Last updated at Posted at 2024-10-09

1. 記述統計と推測統計

記述統計 (Descriptive Statistics)


  • 平均値 (Mean): データの中心的な傾向を表す指標で、すべてのデータを合計し、データ数で割った値。
  • 中央値 (Median): データを小さい順または大きい順に並べたときの中央の値。
  • 分散 (Variance): データの散らばり具合を表す指標で、平均値から各データ点がどれだけ離れているかの二乗平均。
  • 標準偏差 (Standard Deviation): 分散の平方根で、データの散らばり具合を元のデータの単位で表す。

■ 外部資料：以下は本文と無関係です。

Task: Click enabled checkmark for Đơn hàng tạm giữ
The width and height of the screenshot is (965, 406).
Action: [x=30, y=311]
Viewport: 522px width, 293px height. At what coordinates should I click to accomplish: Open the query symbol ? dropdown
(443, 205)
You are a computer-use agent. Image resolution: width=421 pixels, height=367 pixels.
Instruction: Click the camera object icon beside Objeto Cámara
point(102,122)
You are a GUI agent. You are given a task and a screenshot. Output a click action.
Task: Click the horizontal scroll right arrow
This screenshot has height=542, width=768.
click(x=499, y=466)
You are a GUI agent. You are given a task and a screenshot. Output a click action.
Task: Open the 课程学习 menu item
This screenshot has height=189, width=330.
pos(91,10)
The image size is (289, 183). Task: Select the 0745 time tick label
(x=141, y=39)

推測統計 (Inferential Statistics)


  • 区間推定 (Confidence Interval): サンプルから母平均や母分散などの母集団の特性を推定し、その推定値がある区間に収まる確率を計算する。
import numpy as np
import pandas as pd
from sklearn.linear_model import LinearRegression
import matplotlib.pyplot as plt

# Creating a sample dataset
data = {'X': [1, 2, 3, 4, 5, 6, 7, 8, 9, 10],
        'Y': [2, 4, 5, 4, 5, 7, 8, 9, 10, 12]}
df = pd.DataFrame(data)

# 1. Descriptive Statistics Calculation
mean_X = df['X'].mean()         # Mean
median_X = df['X'].median()     # Median
variance_X = df['X'].var()      # Variance
std_dev_X = df['X'].std()       # Standard Deviation

mean_Y = df['Y'].mean()
median_Y = df['Y'].median()
variance_Y = df['Y'].var()
std_dev_Y = df['Y'].std()

# Display descriptive statistics
print("Descriptive Statistics for X:")
print(f"Mean: {mean_X}")
print(f"Median: {median_X}")
print(f"Variance: {variance_X}")
print(f"Standard Deviation: {std_dev_X}")

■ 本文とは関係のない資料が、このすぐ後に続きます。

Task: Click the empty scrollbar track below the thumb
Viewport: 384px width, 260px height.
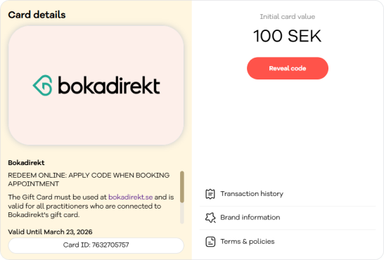Action: [x=182, y=214]
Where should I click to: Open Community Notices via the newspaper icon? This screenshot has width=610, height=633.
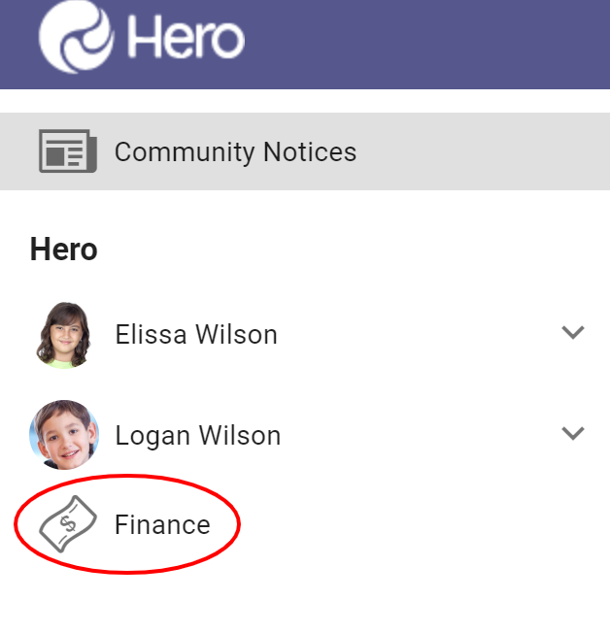point(67,151)
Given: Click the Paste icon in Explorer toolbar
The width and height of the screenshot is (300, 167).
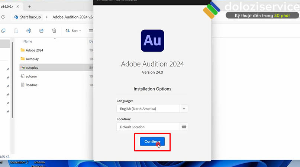Looking at the screenshot, I should 16,31.
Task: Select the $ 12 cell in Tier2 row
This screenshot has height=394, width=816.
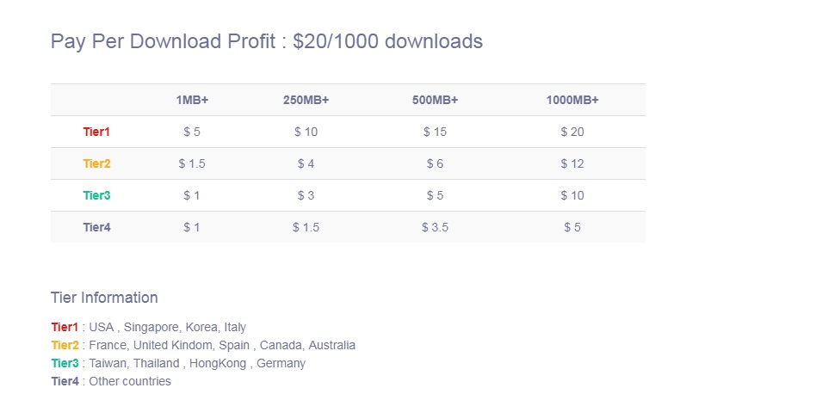Action: point(572,163)
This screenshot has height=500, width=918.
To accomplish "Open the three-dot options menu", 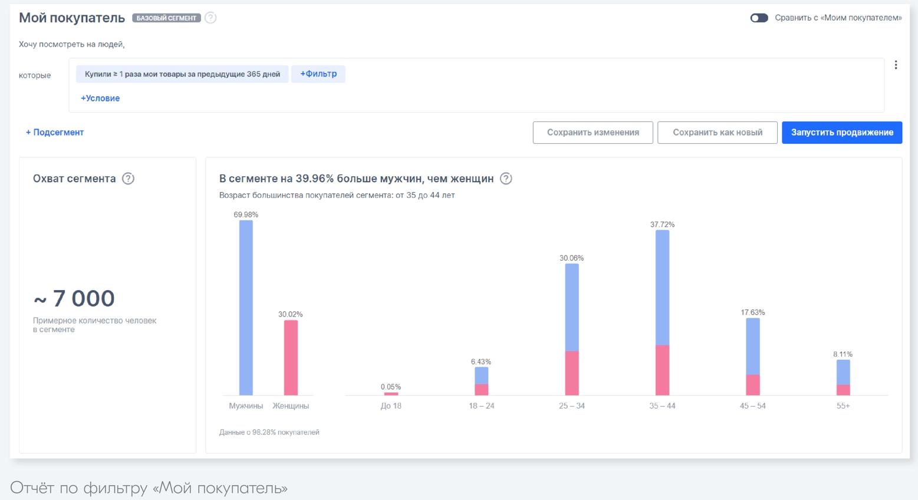I will click(896, 65).
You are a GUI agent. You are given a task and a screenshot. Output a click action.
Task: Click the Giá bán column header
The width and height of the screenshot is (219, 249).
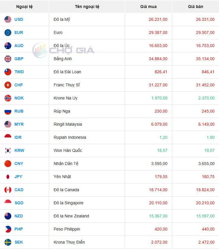(195, 7)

print("\nDescriptive Statistics for Y:")
print(f"Mean: {mean_Y}")
print(f"Median: {median_Y}")
print(f"Variance: {variance_Y}")
print(f"Standard Deviation: {std_dev_Y}")

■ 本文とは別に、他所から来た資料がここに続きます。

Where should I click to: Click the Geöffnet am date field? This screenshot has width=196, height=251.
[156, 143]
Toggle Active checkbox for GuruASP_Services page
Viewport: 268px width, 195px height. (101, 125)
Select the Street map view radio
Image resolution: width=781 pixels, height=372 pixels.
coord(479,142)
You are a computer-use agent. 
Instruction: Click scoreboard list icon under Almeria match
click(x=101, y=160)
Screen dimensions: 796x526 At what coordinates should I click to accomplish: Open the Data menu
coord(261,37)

# 2. Linear Regression Model Creation
X = df[['X']]  # Explanatory variable
Y = df['Y']    # Target variable

# Creating and training the model
model = LinearRegression()
model.fit(X, Y)

# Getting the slope and intercept
slope = model.coef_[0]
intercept = model.intercept_
print("\nLinear Regression Model:")
print(f"Coefficient (Slope): {slope}")
print(f"Intercept: {intercept}")

# 3. Calculating the Coefficient of Determination (R²)
r_squared = model.score(X, Y)
print(f"R² (Coefficient of Determination): {r_squared}")

# 4. Plotting the Results
plt.figure(figsize=(8, 6))
plt.scatter(X, Y, color='blue', label='Data Points')
plt.plot(X, model.predict(X), color='red', label='Regression Line')
plt.title('Linear Regression Model')

  • 仮説検定 (Hypothesis Testing): 帰無仮説(H₀)と対立仮説(H₁)を設定し、サンプルデータがどちらの仮説を支持するかを検証する。
    • 例: t検定、カイ二乗検定、ANOVA(分散分析)。
import numpy as np
import pandas as pd
from scipy import stats
import matplotlib.pyplot as plt
sns.set(style="whitegrid")

# Setting style for seaborn

# 1. Creating sample datasets for each hypothesis test
# For t-test: two independent samples
group1 = [20, 22, 19, 24, 21, 23, 22, 21]
group2 = [30, 31, 29, 32, 35, 33, 30, 34]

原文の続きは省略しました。